Individuals who pick up smoking as teenagers have a much higher risk of becoming heavy smokers as adults. And for some, the risk is even greater – depending on their genetics.
A team of researchers from the United States, the U.K. and New Zealand utilized previous research on genetics and smoking to develop a genetic risk profile for individuals who eventually become heavy smokers.
The research revealed individuals with a high-genetic risk for smoking were much more likely to become heavy smokers as adults, but only if they had tried cigarettes as teenagers. Those who were determined to have low-genetic risk were much less likely to progress into heavy smoking, even if they had tried cigarettes when they were younger.
“Smoking behavior is a major public health problem, which develops relatively early in life,” lead author Dan Belsky, a post-doctoral research fellow at Duke University’s Center for the Study of Aging and Human Development, told FoxNews.com. “We know from studies in families that genetics makes a difference in who becomes hooked on cigarettes and who doesn’t. Relatives who share more genes are more similar in their smoking behavior.”
"(Genetics) didn't predict who tried cigarettes, but they did tell you who among those that did try a cigarette – who got hooked."

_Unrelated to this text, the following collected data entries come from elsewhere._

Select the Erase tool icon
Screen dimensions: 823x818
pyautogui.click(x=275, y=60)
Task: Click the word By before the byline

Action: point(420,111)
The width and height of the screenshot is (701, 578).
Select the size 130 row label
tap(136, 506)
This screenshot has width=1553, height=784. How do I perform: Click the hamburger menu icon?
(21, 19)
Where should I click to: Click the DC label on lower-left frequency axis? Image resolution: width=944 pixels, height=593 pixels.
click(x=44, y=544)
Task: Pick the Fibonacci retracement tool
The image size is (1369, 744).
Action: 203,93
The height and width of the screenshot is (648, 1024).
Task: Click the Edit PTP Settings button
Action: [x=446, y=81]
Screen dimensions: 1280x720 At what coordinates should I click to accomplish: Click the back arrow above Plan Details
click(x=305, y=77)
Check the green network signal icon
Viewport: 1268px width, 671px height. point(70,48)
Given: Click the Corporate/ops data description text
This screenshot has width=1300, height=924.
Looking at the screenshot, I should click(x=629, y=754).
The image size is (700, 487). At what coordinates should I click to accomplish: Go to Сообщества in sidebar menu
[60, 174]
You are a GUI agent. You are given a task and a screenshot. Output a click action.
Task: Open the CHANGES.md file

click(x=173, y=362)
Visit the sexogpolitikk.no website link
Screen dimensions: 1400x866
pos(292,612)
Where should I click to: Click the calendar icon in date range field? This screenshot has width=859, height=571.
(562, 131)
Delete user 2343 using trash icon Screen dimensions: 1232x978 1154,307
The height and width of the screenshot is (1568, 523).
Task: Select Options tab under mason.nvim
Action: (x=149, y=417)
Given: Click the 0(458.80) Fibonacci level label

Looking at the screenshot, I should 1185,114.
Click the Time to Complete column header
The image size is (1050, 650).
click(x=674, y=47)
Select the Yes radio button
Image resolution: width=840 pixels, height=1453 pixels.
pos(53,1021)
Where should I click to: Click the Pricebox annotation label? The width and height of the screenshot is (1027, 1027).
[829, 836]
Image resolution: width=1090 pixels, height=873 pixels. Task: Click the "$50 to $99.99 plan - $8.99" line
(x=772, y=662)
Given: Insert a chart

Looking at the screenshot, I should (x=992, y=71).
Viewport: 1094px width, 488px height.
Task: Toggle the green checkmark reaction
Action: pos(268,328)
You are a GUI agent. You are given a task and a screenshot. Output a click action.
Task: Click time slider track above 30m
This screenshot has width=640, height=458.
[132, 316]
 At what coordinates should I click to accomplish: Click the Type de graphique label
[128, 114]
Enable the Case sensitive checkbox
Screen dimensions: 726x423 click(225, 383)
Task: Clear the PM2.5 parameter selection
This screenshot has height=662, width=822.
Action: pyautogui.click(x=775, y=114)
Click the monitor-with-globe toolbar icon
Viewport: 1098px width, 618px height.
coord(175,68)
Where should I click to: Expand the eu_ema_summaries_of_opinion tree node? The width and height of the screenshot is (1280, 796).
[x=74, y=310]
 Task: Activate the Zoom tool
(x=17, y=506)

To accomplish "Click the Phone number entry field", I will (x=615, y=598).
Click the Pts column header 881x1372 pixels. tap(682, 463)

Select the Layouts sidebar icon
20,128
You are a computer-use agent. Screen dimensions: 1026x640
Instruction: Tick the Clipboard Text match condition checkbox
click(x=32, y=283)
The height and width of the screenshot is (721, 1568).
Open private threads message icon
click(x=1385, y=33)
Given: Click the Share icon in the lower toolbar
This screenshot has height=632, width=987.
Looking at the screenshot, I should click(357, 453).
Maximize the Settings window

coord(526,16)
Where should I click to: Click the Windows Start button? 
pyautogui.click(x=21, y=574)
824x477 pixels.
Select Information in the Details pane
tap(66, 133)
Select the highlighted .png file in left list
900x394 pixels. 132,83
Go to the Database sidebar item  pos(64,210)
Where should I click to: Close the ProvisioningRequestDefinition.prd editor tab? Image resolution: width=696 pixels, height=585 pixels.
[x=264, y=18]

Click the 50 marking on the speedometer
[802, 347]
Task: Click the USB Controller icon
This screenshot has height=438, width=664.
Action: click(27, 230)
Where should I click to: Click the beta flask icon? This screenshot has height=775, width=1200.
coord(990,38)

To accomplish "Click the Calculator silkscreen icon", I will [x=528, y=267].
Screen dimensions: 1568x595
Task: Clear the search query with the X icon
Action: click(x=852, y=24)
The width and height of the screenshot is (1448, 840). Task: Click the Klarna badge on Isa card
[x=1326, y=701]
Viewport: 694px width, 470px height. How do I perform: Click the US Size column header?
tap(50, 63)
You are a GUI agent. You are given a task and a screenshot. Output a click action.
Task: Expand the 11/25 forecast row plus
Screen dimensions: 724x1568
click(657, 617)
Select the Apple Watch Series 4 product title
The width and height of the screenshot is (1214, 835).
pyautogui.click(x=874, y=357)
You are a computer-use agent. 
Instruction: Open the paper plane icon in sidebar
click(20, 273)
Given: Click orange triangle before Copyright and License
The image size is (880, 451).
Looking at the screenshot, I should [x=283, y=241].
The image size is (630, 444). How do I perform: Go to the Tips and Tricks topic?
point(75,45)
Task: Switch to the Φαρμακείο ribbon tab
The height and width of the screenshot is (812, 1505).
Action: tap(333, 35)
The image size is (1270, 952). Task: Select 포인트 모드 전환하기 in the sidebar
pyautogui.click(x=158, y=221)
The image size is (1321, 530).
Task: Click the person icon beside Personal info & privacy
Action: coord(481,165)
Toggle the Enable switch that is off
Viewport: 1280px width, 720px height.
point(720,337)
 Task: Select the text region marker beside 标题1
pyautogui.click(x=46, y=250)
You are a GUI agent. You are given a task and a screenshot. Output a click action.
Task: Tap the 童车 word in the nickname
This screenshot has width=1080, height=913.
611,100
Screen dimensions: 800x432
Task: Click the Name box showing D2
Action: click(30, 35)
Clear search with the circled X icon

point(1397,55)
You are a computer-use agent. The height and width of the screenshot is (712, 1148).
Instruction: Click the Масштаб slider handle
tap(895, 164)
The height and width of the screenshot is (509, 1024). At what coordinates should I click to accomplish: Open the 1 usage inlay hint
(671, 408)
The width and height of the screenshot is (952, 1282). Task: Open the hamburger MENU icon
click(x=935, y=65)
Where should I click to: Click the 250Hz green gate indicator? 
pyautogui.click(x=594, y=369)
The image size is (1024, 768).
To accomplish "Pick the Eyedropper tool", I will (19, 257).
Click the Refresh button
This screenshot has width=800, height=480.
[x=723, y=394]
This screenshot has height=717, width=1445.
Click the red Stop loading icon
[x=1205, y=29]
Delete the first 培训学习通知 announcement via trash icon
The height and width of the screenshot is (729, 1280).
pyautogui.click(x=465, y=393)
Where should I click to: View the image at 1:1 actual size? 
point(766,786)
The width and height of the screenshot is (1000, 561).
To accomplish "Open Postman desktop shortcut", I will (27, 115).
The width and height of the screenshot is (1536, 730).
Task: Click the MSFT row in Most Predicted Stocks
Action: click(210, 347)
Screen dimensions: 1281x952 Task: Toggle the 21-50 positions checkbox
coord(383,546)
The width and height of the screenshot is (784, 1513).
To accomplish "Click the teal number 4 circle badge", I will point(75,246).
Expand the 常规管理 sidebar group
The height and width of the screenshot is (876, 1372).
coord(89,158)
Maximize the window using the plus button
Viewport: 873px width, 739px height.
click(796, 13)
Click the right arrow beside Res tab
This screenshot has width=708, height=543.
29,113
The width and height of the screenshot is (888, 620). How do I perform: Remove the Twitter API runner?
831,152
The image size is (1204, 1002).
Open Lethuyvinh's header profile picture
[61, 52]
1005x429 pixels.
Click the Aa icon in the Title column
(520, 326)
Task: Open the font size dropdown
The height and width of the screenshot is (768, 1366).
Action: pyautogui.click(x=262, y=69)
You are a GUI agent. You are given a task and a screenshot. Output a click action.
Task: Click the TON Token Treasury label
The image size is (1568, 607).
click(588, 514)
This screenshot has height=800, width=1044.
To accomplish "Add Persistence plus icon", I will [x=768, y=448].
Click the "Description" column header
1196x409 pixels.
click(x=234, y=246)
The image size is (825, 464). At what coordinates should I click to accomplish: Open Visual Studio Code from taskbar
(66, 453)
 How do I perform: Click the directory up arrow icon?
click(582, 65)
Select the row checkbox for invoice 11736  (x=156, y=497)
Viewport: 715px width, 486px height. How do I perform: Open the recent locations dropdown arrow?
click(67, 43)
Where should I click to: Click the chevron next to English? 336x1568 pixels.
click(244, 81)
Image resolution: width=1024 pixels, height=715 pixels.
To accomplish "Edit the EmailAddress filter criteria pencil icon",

Belsky noted their research was based on large genome-wide association studies (GWAS) from 2010 on smoking behavior, in which scientists looked across entire genomes to identify variants linked with heavy smoking. Those studies identified variants in single nucleotide polymorphisms located in and around two groups of genes – the nicotine receptor genes, which control how the brain responds to nicotine, and the CYP2A6 region, which is responsible for nicotine metabolism in the liver.
What the studies did not show was when these genetic risks first manifest. Belsky and his team also wanted to know if early manifestation of these genetic risk factors were critical to the genetic influence on adult smoking problems.
To better understand how these genetic variations influence behavior, the scientists followed 1,000 New Zealanders from birth to the age of 38, analyzing their smoking habits in relation to their known genetic risk. Utilizing the genetic risk score developed to predict heavy smoking among individuals, the researchers cross analyzed an individual’s risk score with their smoking habits throughout the course of the lives.
Pack-a-day by 18
Ultimately, the results showed that genetic risk was best at predicting whether or not a teenager who tried cigarettes grew to become a heavy smoker.
“We found that these genetic differences do emerge during adolescence,” Belsky said. “They didn’t predict who tried cigarettes, but they did tell you who among those that did try a cigarette – who got hooked.”
Out of the study participants, 70 percent tried cigarettes during their teenage years. Among the teens who tried cigarettes, those with high genetic risk were 24 percent more likely to become daily smokers by the age of 15, and 43 percent were more likely to become pack-a-day smokers by the age of 18.
On average, those with a high-risk genetic profile had smoked 7,300 cigarettes more than the average smoker by the time they had reached the age 38.
However, a person’s genetic profile only seemed to be poignant if the individual tried cigarettes in his or her youth. If the high-risk person did not try smoking in their teens, they became “immune” to their genetic risk for becoming a heavy adult smoker. Therefore, if a high-risk person waited long enough, they were in the clear.
“In general, our findings argue for the importance of interventions and policies that prevent teens from becoming regular smokers,” Belsky said. “It is easier to stop someone form initiating smoking behavior; that’s cheaper than helping them quit smoking.”
Belsky added that individuals with high-risk genetics were 22 percent more likely to fail at their attempts to quit smoking than those with low-risk profiles.
Belsky said their study’s findings point to the significance of teenage intervention when it comes to establishing anti-smoking behavior. In terms of using genetic profiling to determine an individual’s personal risk of becoming a smoker, Belsky said it’s not quite time for that yet.
“I wouldn’t recommend using it for personalized medicine just yet, just because (genetic profiling) hasn’t fully been fleshed out yet,” Belsky said. “However, we have found genetic factors make a big difference, and using genetics to make these predications may be possible in the future.”
The study was published in JAMA Psychiatry.